### WHAT YOU HAVE TO DO
Among the entries below, tally each line containing "tooltip"; respond with the total only.

### Stored records
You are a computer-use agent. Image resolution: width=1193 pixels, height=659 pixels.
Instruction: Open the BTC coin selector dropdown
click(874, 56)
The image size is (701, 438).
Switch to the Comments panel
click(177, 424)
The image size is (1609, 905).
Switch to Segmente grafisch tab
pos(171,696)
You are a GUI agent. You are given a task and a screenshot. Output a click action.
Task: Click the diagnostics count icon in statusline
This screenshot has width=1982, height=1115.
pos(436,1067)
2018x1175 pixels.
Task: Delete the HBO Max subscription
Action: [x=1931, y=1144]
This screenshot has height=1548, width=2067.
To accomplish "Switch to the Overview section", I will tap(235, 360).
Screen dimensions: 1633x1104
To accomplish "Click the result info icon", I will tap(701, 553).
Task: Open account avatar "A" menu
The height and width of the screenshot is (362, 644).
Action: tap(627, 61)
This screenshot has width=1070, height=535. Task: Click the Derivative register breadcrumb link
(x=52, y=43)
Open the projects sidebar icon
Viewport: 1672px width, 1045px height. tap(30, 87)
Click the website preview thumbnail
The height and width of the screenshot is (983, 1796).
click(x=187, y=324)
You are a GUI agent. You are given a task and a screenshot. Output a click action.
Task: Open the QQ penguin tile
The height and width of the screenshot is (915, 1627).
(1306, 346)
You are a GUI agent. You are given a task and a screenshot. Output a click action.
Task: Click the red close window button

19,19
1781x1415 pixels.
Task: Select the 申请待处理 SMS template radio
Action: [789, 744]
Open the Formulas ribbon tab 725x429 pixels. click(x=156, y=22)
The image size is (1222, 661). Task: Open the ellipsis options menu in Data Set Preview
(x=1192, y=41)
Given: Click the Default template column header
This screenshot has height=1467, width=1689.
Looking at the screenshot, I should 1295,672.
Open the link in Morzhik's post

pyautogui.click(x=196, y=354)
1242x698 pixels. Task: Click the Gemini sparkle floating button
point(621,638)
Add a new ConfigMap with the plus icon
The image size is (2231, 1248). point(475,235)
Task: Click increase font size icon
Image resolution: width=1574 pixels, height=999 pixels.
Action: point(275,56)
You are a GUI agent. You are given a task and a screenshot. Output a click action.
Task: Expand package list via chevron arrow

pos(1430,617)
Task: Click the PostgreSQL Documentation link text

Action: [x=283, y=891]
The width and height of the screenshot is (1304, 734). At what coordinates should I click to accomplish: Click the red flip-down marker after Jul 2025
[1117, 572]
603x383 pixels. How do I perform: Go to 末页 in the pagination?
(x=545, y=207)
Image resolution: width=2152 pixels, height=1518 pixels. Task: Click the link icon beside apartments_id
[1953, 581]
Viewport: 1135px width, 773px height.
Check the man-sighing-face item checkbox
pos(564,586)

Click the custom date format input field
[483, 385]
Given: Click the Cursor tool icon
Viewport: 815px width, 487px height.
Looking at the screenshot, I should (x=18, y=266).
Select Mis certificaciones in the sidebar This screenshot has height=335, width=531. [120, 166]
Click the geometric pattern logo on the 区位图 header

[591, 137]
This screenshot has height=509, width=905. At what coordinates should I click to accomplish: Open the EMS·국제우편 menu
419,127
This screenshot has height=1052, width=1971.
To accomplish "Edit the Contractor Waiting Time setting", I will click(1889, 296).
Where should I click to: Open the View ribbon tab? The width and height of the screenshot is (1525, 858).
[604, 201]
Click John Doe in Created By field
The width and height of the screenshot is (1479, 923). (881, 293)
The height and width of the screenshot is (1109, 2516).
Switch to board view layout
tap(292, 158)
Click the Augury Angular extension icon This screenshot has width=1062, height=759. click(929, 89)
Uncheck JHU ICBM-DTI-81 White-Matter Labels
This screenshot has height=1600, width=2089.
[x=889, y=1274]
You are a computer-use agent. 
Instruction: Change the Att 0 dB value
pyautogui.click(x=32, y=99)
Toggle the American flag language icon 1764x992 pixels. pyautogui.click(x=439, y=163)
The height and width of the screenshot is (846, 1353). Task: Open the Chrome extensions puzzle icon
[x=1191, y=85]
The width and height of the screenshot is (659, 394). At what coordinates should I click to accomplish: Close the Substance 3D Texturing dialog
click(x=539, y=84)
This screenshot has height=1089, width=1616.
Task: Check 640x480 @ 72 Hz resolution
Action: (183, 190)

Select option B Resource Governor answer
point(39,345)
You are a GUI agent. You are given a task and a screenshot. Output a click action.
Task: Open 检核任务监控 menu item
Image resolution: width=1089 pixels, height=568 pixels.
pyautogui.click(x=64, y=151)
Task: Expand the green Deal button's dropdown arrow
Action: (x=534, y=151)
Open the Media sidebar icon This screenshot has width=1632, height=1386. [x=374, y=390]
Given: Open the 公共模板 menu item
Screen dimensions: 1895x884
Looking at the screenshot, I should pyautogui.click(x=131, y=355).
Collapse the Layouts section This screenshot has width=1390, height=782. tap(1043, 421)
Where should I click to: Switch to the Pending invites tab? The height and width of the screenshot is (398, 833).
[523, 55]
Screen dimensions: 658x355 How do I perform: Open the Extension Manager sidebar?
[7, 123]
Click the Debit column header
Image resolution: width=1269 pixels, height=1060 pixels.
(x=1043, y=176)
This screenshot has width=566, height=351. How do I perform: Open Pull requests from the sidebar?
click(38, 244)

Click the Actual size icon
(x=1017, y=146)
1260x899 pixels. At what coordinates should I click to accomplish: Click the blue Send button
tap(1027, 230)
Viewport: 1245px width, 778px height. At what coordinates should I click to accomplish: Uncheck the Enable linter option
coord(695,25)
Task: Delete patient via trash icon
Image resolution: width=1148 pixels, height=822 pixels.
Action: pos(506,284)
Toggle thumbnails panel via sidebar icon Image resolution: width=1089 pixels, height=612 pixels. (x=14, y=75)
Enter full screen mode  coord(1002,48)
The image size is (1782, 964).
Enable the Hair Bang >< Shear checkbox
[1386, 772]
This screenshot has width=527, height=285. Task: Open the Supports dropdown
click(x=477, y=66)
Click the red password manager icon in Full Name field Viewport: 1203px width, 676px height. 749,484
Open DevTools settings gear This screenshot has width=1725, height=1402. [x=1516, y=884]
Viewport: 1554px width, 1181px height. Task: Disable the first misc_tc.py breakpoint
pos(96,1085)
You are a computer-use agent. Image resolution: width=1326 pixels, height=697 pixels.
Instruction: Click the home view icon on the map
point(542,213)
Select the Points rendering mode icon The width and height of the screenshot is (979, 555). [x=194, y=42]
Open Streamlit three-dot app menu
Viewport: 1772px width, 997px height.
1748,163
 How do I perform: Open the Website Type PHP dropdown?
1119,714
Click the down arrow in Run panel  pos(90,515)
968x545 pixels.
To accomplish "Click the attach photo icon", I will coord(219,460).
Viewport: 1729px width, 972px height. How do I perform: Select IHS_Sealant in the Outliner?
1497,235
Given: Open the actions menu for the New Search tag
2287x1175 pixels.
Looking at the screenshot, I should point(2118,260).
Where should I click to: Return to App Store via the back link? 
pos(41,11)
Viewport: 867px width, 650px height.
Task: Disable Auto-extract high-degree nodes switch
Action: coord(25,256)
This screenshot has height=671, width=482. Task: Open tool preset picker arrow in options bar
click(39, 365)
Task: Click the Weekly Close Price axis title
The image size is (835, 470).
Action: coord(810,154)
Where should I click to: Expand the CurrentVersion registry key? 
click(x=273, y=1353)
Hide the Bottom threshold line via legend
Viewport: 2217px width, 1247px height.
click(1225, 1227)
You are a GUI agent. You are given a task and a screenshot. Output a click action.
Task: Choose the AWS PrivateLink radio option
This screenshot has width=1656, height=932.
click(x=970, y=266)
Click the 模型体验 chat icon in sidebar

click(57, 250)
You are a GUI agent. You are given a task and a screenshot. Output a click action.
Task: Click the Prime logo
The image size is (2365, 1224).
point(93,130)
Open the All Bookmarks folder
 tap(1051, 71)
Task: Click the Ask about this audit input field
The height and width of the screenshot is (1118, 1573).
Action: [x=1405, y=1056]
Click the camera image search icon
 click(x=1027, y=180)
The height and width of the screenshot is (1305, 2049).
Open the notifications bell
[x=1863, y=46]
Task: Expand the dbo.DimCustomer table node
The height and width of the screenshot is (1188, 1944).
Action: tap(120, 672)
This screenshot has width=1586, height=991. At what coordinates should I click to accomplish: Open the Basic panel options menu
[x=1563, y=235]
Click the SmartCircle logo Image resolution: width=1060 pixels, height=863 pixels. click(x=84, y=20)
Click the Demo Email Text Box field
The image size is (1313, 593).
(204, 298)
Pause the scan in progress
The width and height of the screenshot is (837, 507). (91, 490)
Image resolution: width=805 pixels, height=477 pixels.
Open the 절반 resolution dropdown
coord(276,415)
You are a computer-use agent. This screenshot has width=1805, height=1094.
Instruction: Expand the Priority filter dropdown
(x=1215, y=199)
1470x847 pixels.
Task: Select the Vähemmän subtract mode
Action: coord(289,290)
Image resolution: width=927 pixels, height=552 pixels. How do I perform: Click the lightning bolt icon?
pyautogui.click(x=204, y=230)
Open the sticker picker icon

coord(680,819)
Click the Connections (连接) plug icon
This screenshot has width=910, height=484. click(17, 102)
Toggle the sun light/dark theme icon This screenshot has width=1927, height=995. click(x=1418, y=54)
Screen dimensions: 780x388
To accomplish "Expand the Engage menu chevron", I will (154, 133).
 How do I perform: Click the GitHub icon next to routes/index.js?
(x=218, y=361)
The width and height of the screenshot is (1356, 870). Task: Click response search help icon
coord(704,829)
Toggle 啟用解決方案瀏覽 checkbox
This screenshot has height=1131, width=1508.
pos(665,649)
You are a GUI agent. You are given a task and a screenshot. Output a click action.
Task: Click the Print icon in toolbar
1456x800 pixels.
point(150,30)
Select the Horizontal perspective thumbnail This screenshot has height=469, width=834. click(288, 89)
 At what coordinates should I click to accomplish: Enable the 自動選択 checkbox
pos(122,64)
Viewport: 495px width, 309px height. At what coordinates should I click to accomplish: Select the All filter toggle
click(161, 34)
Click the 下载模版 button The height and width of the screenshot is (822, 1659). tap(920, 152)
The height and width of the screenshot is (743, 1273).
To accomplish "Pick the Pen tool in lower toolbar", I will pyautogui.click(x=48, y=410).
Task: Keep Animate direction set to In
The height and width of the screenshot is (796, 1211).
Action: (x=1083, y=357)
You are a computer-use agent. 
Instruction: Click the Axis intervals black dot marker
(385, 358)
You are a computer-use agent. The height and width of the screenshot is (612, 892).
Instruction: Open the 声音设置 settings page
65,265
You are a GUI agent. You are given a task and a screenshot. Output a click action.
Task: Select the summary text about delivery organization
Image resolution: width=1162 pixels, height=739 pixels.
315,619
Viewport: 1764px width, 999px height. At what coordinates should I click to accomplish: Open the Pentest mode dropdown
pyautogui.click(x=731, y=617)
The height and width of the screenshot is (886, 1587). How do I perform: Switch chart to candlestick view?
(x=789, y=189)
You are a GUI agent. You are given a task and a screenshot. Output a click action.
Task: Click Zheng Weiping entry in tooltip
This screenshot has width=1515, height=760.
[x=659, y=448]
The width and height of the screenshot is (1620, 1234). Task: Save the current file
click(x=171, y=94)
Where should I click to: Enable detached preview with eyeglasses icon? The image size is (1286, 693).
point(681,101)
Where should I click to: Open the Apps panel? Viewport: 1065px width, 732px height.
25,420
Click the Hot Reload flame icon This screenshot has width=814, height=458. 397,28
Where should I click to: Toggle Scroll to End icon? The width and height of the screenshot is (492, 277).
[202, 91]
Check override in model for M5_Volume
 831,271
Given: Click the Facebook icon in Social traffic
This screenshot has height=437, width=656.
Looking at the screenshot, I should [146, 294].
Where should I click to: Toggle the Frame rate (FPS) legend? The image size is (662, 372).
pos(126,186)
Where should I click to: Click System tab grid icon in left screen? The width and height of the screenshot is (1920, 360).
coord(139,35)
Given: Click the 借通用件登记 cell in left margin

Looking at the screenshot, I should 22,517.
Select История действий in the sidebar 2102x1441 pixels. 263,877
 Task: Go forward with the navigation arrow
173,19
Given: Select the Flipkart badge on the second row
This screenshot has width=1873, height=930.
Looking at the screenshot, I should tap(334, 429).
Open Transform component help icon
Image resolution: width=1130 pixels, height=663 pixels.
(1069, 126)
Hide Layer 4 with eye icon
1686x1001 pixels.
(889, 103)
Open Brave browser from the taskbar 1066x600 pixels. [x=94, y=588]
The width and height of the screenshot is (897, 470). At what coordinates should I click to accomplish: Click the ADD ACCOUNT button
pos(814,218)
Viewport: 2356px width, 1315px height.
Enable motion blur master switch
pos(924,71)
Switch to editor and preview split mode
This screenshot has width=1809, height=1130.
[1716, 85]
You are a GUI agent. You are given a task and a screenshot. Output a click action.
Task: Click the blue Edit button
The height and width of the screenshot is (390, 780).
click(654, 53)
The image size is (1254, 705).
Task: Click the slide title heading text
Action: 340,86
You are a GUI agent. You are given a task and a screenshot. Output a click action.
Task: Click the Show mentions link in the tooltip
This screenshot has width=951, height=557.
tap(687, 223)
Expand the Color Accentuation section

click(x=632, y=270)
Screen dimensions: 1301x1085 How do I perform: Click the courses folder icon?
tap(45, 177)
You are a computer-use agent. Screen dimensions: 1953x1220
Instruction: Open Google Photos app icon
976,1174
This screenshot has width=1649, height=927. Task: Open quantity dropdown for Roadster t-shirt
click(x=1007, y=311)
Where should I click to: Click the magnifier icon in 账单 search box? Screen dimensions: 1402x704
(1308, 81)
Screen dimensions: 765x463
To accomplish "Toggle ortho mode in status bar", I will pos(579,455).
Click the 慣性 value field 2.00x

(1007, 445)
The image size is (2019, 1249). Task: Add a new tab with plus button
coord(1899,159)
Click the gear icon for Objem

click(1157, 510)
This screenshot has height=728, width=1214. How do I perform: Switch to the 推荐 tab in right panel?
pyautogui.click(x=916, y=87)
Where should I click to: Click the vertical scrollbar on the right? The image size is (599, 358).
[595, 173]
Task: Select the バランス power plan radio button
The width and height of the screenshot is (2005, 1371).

### EXERCISE ANSWER
2